Daha önce olduğu gibi Vice City Stories’te de ister görev yapıyor, ister şehirde umarsızca dolaşıyoruz. Görevleri haritada belirtilen yerlerdeki kişilerden alıyoruz. Başarılı görevler her zamanki gibi nakit ve itibar olarak bize geri dönüyor. İki bölümden oluşan büyük haritamızın oyunun başında yalnızca bir bölümü açık. Bir miktar görev yaptıktan sonra haritanın kapalı kısmıda açılıyor. Her zamanki gibi önümüze gelen aracı çalabiliyor, sokaklarda terör estirebiliyoruz. Edindiğimiz silahlar da buna tuz biber oluyor. Paramız azalır ve daha insancıl yollara başvurmak istersek; itfaiye, otobüs, ambulans, polis gibi yan görevleri yaparak nakit sağlıyabiliyoruz.
Detaylar
Teknik detaylardan bahsedersek. Yön tuşları ile karakterimizi kontrol ediyor, mose ile silah, radyo ve korna gibi işlevleri yapıyor;C tuşu ile kamerayı karakter arkasına alabiliyor, Sağ tık ile silahı hedefe kilitleyebiliyor, aksiyon hareketlerini gerçekleştiriyoruz. Şu bir gerçek ki GTA’nın en iyi oynanabilirliği olan platformu PC. PlayStation ve ve Play Station Portable platformlarında Mouse kullanım seriliği yakalanamıyor olması, bunun başlıca sebebi.

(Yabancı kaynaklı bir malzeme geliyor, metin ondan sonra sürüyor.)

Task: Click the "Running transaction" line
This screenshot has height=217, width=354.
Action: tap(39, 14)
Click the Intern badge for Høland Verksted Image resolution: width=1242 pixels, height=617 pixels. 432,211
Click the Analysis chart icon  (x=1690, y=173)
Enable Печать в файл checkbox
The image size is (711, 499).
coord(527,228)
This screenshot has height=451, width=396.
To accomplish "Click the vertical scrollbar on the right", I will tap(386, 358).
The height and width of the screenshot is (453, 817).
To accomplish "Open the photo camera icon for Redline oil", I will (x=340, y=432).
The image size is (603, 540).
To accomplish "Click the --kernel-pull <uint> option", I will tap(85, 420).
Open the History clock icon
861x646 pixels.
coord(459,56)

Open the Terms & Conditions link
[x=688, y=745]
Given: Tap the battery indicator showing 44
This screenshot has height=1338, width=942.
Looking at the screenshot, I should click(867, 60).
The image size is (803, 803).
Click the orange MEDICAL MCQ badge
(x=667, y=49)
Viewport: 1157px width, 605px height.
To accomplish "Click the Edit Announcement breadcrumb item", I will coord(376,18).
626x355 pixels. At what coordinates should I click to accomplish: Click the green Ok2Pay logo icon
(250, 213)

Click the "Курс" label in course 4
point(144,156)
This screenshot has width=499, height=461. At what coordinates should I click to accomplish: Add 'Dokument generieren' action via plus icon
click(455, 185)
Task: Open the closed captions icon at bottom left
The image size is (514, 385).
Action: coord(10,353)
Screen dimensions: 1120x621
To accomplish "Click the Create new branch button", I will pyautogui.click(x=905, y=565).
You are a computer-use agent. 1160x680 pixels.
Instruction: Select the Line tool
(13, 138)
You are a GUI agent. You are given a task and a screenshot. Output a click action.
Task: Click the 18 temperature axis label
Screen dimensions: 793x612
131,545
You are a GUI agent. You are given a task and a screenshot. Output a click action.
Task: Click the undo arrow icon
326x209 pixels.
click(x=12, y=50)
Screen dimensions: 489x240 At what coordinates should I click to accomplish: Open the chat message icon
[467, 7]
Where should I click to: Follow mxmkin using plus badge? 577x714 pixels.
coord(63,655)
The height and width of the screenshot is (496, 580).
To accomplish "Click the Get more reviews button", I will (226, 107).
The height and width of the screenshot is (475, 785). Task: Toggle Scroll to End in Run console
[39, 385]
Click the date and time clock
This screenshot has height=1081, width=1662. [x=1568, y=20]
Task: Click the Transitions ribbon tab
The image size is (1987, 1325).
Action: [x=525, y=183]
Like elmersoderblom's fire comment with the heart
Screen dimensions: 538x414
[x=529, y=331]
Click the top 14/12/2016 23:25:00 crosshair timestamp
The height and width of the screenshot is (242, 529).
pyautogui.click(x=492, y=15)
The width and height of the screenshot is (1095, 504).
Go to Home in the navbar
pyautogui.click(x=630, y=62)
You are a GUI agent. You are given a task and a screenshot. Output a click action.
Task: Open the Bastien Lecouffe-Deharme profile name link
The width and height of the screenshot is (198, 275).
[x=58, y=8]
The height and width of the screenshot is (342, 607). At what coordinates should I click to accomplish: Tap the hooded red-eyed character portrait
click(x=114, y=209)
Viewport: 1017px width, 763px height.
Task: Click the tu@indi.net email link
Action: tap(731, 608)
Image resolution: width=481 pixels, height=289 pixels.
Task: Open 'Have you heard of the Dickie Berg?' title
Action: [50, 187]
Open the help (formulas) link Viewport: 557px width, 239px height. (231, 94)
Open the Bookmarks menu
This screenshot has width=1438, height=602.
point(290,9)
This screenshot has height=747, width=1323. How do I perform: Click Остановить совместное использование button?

Buna rağmen konsolda oynanabilirlik bir hayli yüksek ve çok fazla sıkıntı yaratmıyor. Grafiklerden hahsedecek olursak; bir hayli güzel ve iyi göründüklerini söylersem yalan olmaz. Biraz daha özenli olabilirmiş ancak aynı sorun PC’de de boy göstermişti. Sesler ve müzikler ise her zamanki gibi burdayım diyor. Radyoda çalan müzikler ve konuşmalar da takdire şayan. GTA PSP’nin tüm nimetlerinden sonuna kadar faydalandığı gözlerden kaçmıyor. Her zamanki gibi GTA bir kez daha kendini uzun saatler boyunca oynatmayı başarıyor. Hadi oynayın bakayım.